= South West Tasmania Action Committee =

Environmental group that preceded the Tasmanian Wilderness Society

South West Tasmania Action Committee was a group started after the flooding of the lake in South West Tasmania known as Lake Pedder to create the Gordon Dam catchment.

It developed into an Australia wide organisation.

In 1976 it evolved into the Tasmanian Wilderness Society.

 In Tasmania, the small, informal South-West Action Committee that formed in Hobart in 1974 (after the flooding of Lake Pedder and out of the Lake Pedder Action Committee) was the forerunner of The Wilderness Society (1976) ... In June 1976 members of the South-West Action Committee met at Liffey and decided to rev up this radical grassroots organisation. A follow-up meeting in Hobart in August saw the formalisation of a new organisation, the Tasmanian Wilderness Society (TWS), with Kevin Kiernan as Director

Despite its short life, the committee and organisation was capable of increasing interest in resource and environmental management in Tasmania before the rise of the stages of the Tasmanian Wilderness Society.

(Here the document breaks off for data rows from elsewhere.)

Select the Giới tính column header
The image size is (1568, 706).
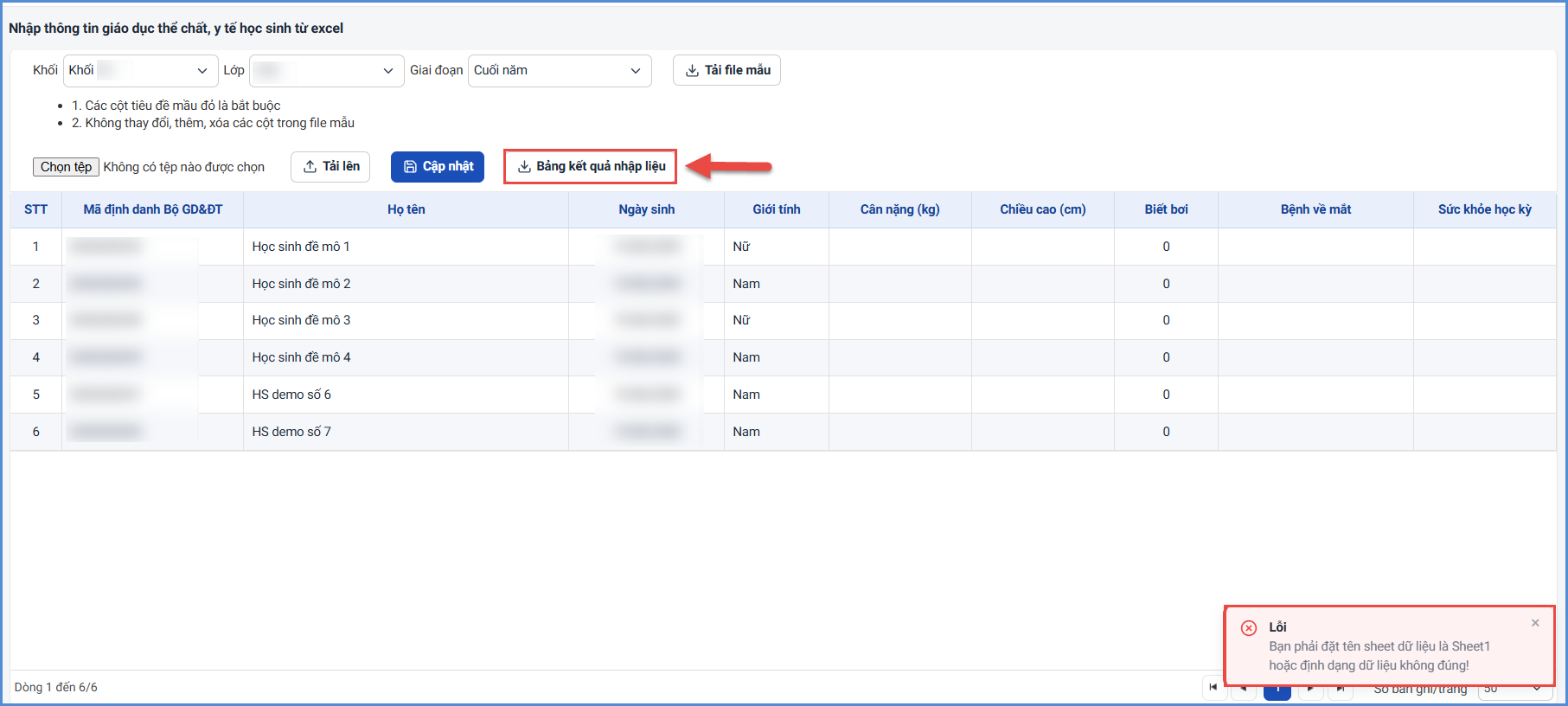pos(777,209)
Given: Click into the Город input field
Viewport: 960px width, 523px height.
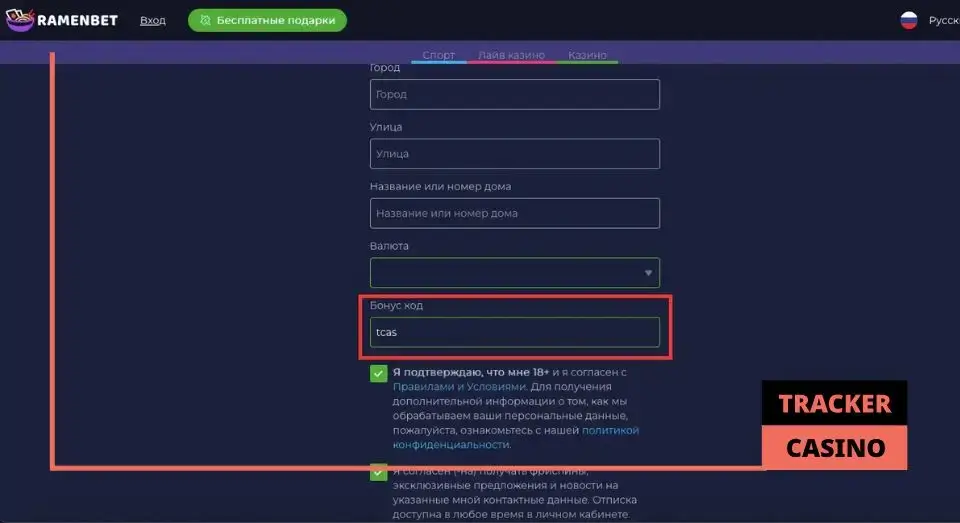Looking at the screenshot, I should [x=514, y=94].
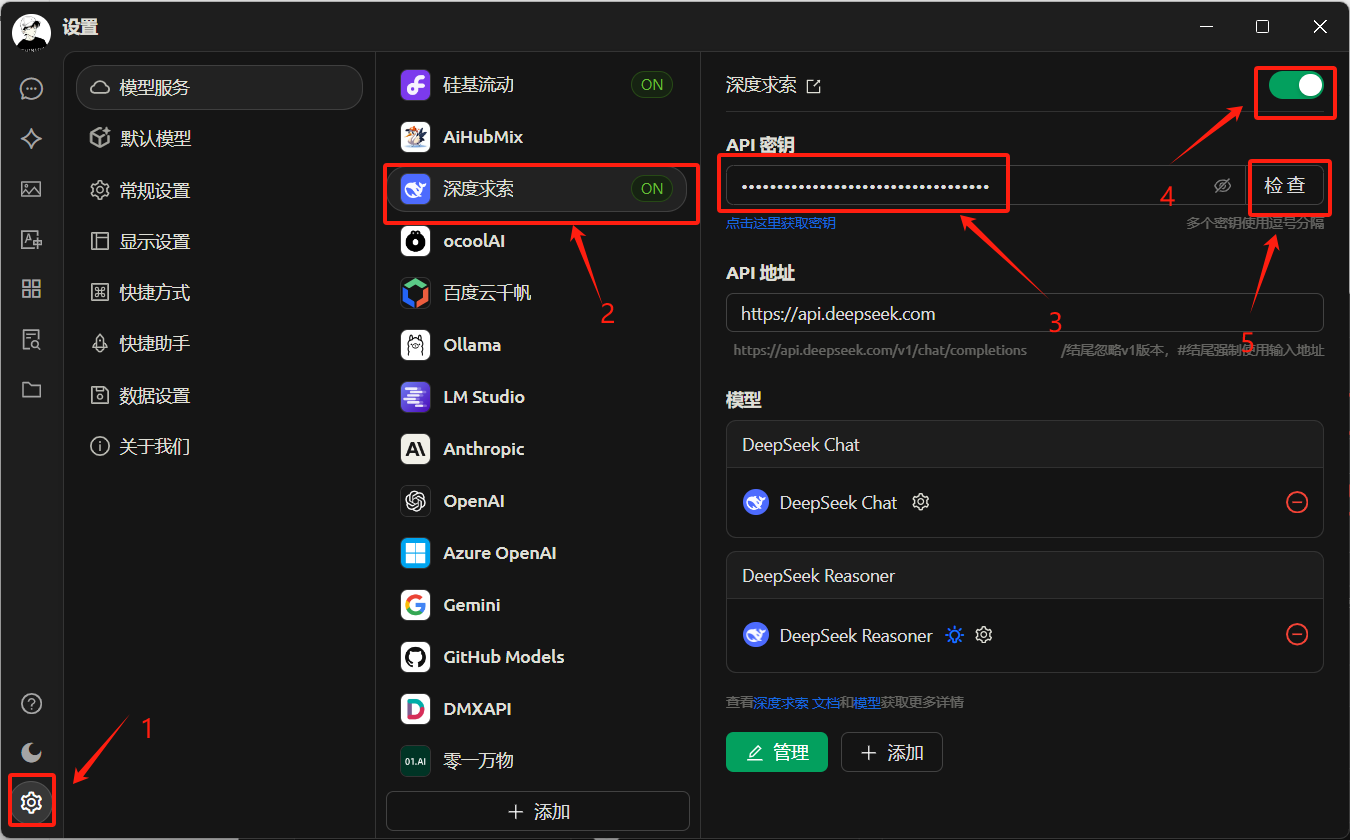Screen dimensions: 1350x840
Task: Click the 检查 API key button
Action: coord(1285,186)
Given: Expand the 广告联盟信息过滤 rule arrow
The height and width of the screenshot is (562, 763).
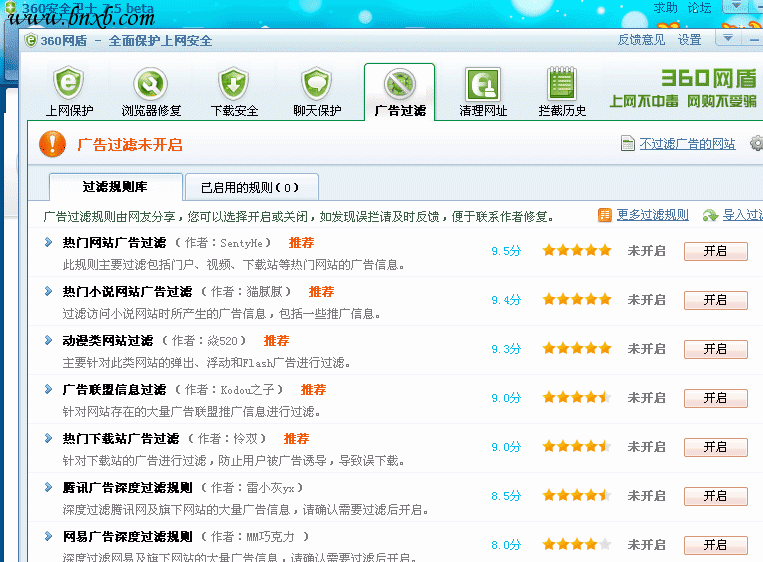Looking at the screenshot, I should point(49,389).
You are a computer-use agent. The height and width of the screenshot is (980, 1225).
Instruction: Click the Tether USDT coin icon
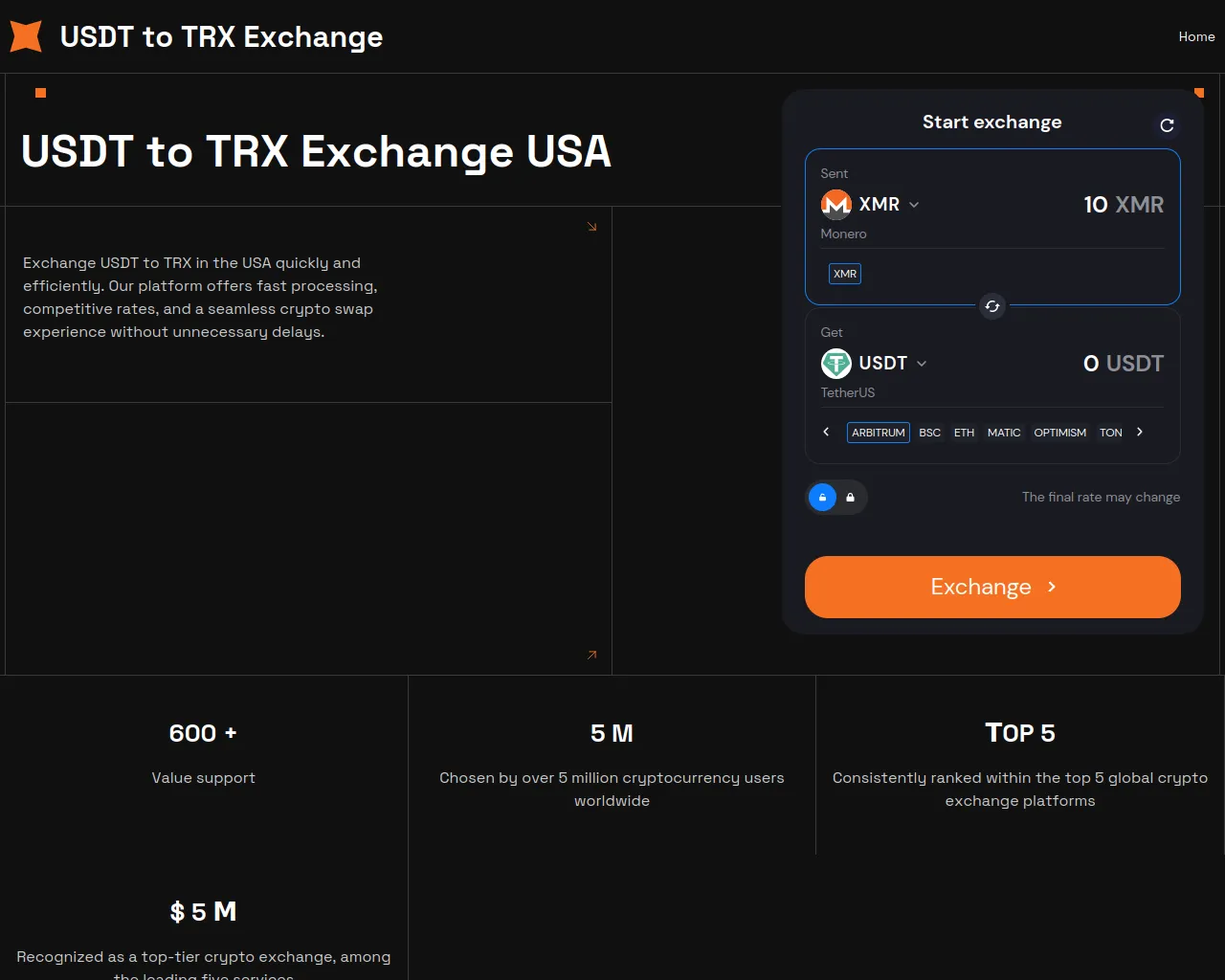(x=836, y=364)
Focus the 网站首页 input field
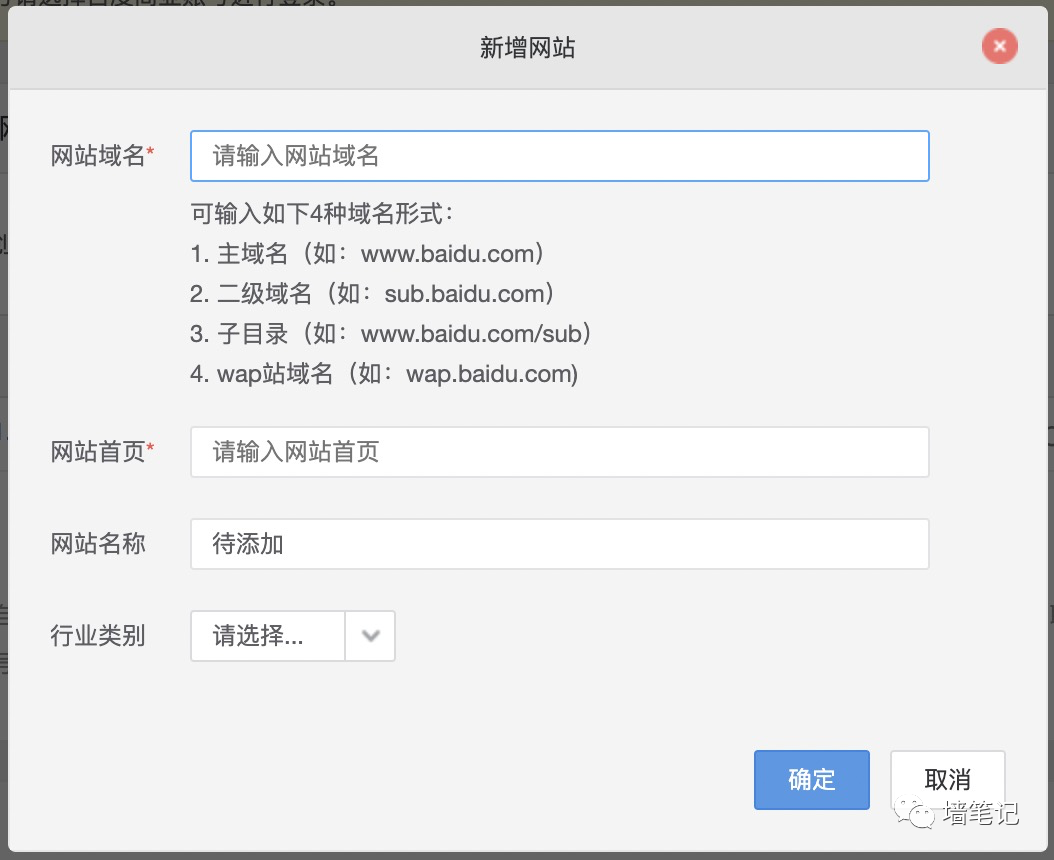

Also parallel memberships in the United Tasmania Group and other environmental groups provided networking and linkages into the Tasmanian political system that had been hindered in the past by the traditional party alignments.

An earlier committee by the name South-West Committee had been formed in 1962 regarding the south west of Tasmania, however it was not specifically an activist committee.